Durante o evento 360° Mobility Mega Show, realizado em Taipei, executivos da Foxconn enfatizaram que o Brasil possui potencial para se tornar um polo estratégico na exportação de veículos elétricos na América Latina. A companhia pretende aproveitar a experiência adquirida em Jundiaí, cidade situada no interior de São Paulo, onde já opera com foco em tecnologia, para facilitar sua transição para o setor automotivo.
O projeto da Foxconn inclui o uso da marca Foxtron, que é o braço automotivo do grupo Hon Hai, como base para o desenvolvimento de novos projetos.

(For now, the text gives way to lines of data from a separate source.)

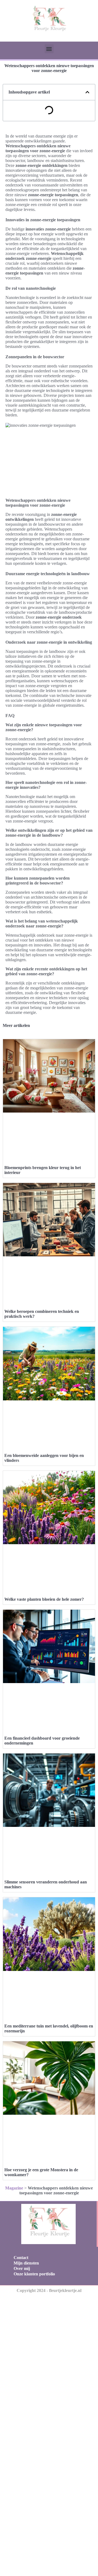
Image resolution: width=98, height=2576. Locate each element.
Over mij (22, 2268)
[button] (49, 48)
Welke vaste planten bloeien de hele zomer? (44, 1599)
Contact (21, 2257)
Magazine (14, 2188)
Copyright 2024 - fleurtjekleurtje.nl (49, 2290)
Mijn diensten (26, 2263)
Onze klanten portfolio (34, 2274)
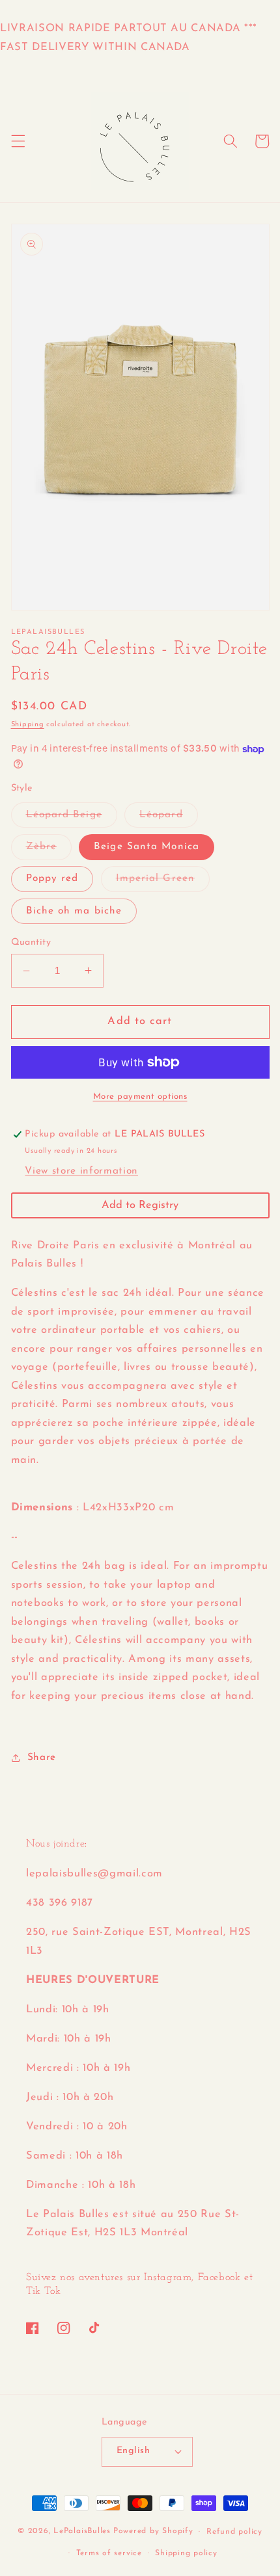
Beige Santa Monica (146, 846)
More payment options (140, 1096)
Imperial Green (163, 882)
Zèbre (49, 850)
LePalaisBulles (82, 2532)
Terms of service (109, 2553)
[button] (17, 141)
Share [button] (41, 1757)
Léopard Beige (71, 818)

A estratégia visa não apenas reduzir custos, mas também acelerar o tempo de produção para montadoras que estão enfrentando dificuldades na transição energética.
A unidade de Jundiaí foi escolhida como o centro para a criação do que a Foxconn considera um "polo elétrico". Com mais de 200 fábricas espalhadas por 24 países, a Foxconn é centrada no desenvolvimento de baterias e semicondutores em Taiwan, mas vê no Brasil uma oportunidade promissora para expandir seus negócios. A instalação em Jundiaí poderá servir como uma base para produção em larga escala, além de possibilitar o atendimento a mercados vizinhos.

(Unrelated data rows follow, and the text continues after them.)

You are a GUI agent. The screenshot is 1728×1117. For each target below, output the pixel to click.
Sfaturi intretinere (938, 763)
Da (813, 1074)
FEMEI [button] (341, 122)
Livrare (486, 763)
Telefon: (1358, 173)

O êxito deste empreendimento dependerá da colaboração com clientes-âncora, ou seja, empresas que desejam utilizar a plataforma elétrica desenvolvida para personalizar e comercializar seus próprios veículos. Se a Foxconn conseguir estabelecer parcerias locais, o Brasil poderá se tornar um centro significativo para a mobilidade elétrica na região, integrando-se à chamada "invasão chinesa" no país.